Discovery 1: The OLEDB .NET provider dynamically tries to determine the data type of the column by looking at the first few rows of the excel sheet. The moment it finds that there is mixed data, it doesn't understand what to do and hence, totally ignores that column altogether during the read operation.

Discovery 2: The connection string for the OLEDB .NET provider has a property called "Extended Properties" where additional properties can be set to achieve granular control on the connection and operations on that connection. One of the extended properties is "IMEX" which stands for "Intermixed" or represents the property called "Import Mixed Types". This needs to be set/enabled for the OLEDB .NET provider to know that, the excel sheet will have columns with mixed data types.
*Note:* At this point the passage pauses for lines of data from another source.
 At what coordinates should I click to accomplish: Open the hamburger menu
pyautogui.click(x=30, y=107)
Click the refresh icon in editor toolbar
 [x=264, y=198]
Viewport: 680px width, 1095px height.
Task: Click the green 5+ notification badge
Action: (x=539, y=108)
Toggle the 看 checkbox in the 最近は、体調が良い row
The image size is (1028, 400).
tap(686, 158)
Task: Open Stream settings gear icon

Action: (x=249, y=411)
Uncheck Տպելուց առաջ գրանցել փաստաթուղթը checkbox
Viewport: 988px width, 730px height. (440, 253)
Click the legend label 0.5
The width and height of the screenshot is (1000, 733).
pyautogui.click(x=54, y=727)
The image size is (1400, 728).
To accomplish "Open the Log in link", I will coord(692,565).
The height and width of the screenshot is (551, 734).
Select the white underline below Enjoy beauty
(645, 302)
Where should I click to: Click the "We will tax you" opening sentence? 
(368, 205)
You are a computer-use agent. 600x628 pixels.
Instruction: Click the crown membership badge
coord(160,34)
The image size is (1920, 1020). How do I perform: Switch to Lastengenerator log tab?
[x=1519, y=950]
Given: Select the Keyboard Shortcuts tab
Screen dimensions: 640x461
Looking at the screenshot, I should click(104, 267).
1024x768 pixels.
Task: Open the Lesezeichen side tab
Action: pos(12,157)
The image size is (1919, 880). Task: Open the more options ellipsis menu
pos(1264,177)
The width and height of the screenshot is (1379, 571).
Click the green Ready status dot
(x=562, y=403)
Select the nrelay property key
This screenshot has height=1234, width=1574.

Discovery 3: The question after that was, how does OLEDB .NET provider know that mixed types have to be read as "text"? How does the OLEDB .NET provider know how many rows in a column to look at before assuming a particular data type for that column? This led to another discovery. The OLEDB .NET provider has a set of pre-configured settings in the windows registry (HKLM\SOFTWARE\Microsoft\Jet\4.0\Engines\Excel\) where 2 important following things can be configured apart from other settings:

A] ImportMixedTypes - I talked about this earlier. This is where the default setting is picked up from, when OLE DB .NET provider finds mixed types in a column.

B] TypeGuessRows: This setting indicated to the OLEDB.NET provider the number of rows to read to determine the column type. Default is 8.

Here's a snap-shot of the registry for reference:

 reg1

That's about it for the day. I can spend the rest of the day happily now :D!